======== Bronfragment ========
Gaat die kloof tussen Franstaligen en Vlamingen ook niet veel verder, zelfs in de perceptie van de wetten en het strafrecht ? Ook recent in de discussie rond uw persoon. Wie kwam op straat ? De mensen van Association Syndicale des Magistrats en dergelijke. Aan Nederlandstalige kant bleek veel meer bereidheid om verantwoordding af te leggen tegenover de politiek en mee te stappen in de politieke beleidslijn.
DEJEMEPPE : Jamaar, ik ook….
Maar langs Franstalige kant is dat niet zo evident.
DEJEMEPPE : Moet ik daar dan voor boeten ? Let wel, ik zie dat verschil ook. Is dat geen kwestie van cultuur ? Ik zal dat vergelijken met de interpretatie van de wet. Aan Franstalige kant is er de Latijnse opleiding : met de logica, de redenering, een algemeen beginsel, een casus, een oplossing die eigenlijk kadert in het algemeen beginsel. Aan de Vlaamse kant heb je een meer Angelsakisch beginsel : de wet is een uitgangspunt. Op basis van de wet bekijken we wat we kunnen doen.
De indruk bestaat dat de procureur des Konings in Brussel veelal alleen staat, zeker in de verhouding tot de procureur-generaal. Die verhouding is zeer afstandelijk en zeer ambtelijk.
DEJEMEPPE : Alleszins zeer ambtelijk. Ook daarover heb ik geschreven. De verhouding tussen parketten-generaal en parketten van eerste aanleg moet iets dynamischer worden. Dat is misschien een van de grote lessen uit de zaak-Dutroux die toestand is trouwens aan het verbeteren. Parketten-generaal moeten zich niet beperken tot het louter op bureaucratische wijze controleren. Ik zou graag zien dat ze evolueren tot heuse studiediensten voor het Openbaar Ministerie. Elk van de procureurs-generaal heeft intussen een aparte taak gekregen. Laten we afwachten wat daarvan terecht komt.
========
Opdracht
Neem uit het bronfragment letterlijk de passage over, beginnend bij "Gaat die kloof" en eindigend bij "niet zo evident.".
======== Aangeleverde gegevens ========
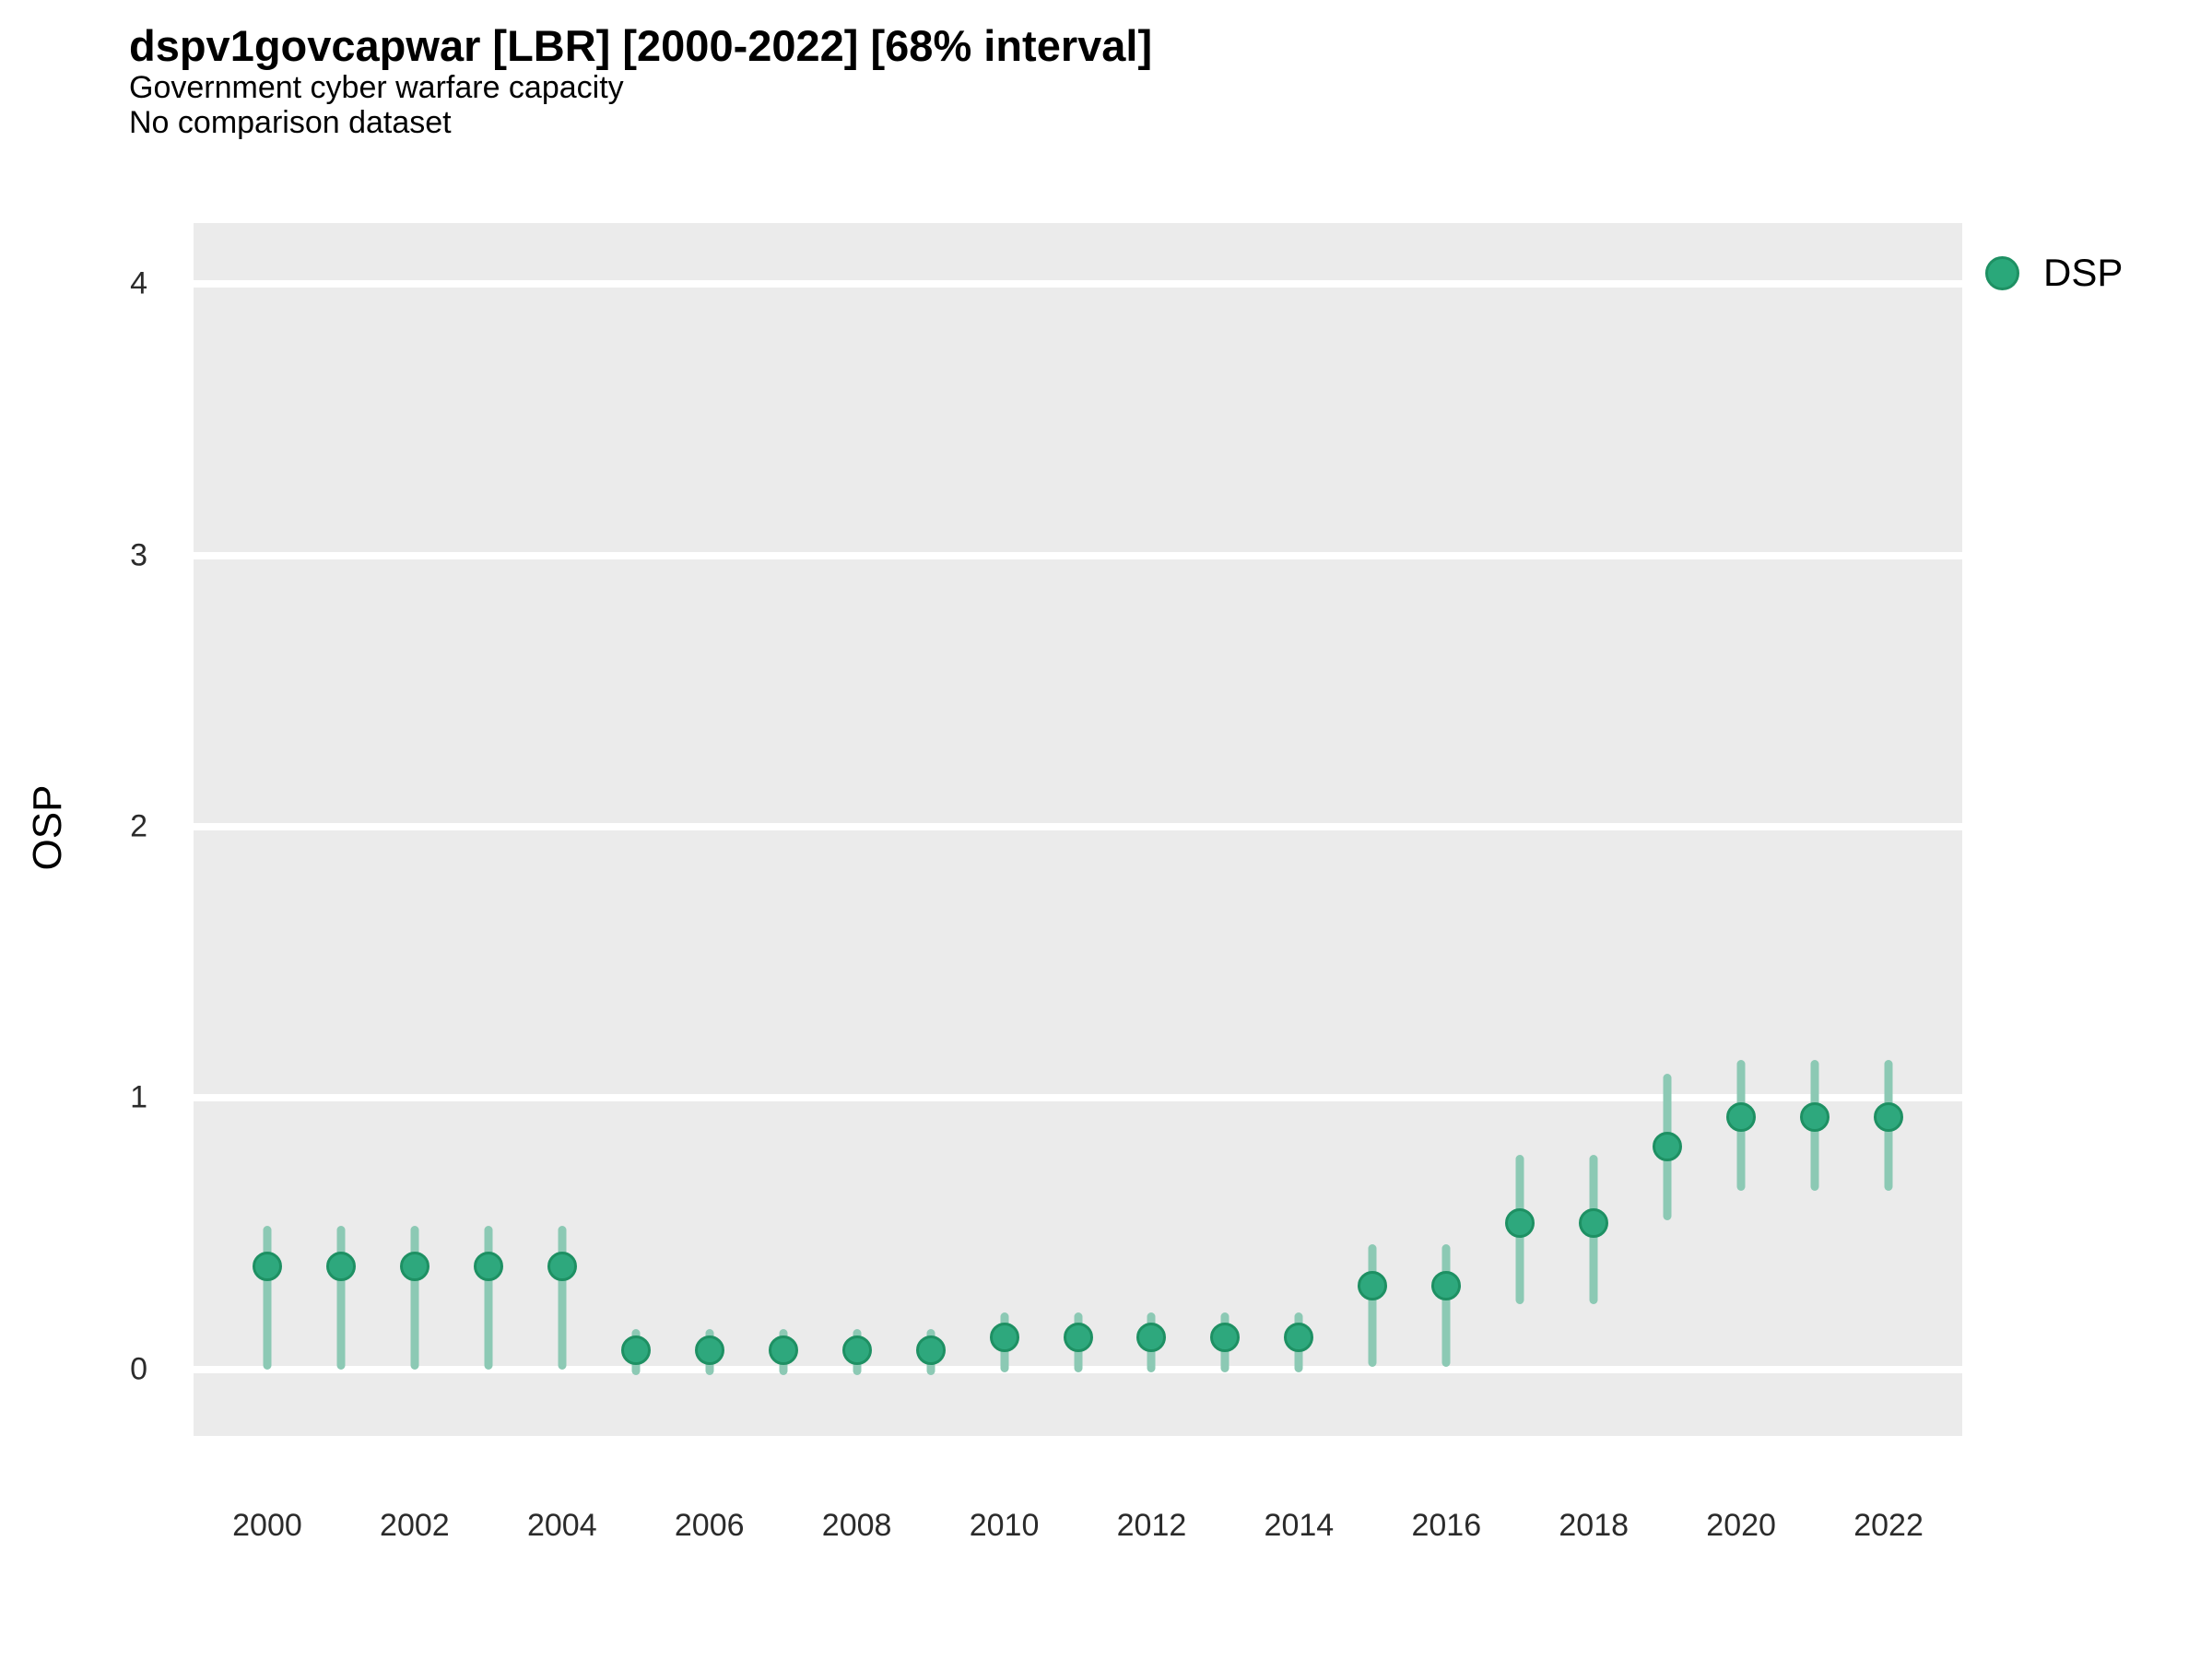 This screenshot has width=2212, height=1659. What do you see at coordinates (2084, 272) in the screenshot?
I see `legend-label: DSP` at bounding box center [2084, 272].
========
Jouw oplossing
Gaat die kloof tussen Franstaligen en Vlamingen ook niet veel verder, zelfs in de perceptie van de wetten en het strafrecht ? Ook recent in de discussie rond uw persoon. Wie kwam op straat ? De mensen van Association Syndicale des Magistrats en dergelijke. Aan Nederlandstalige kant bleek veel meer bereidheid om verantwoordding af te leggen tegenover de politiek en mee te stappen in de politieke beleidslijn.
DEJEMEPPE : Jamaar, ik ook….
Maar langs Franstalige kant is dat niet zo evident.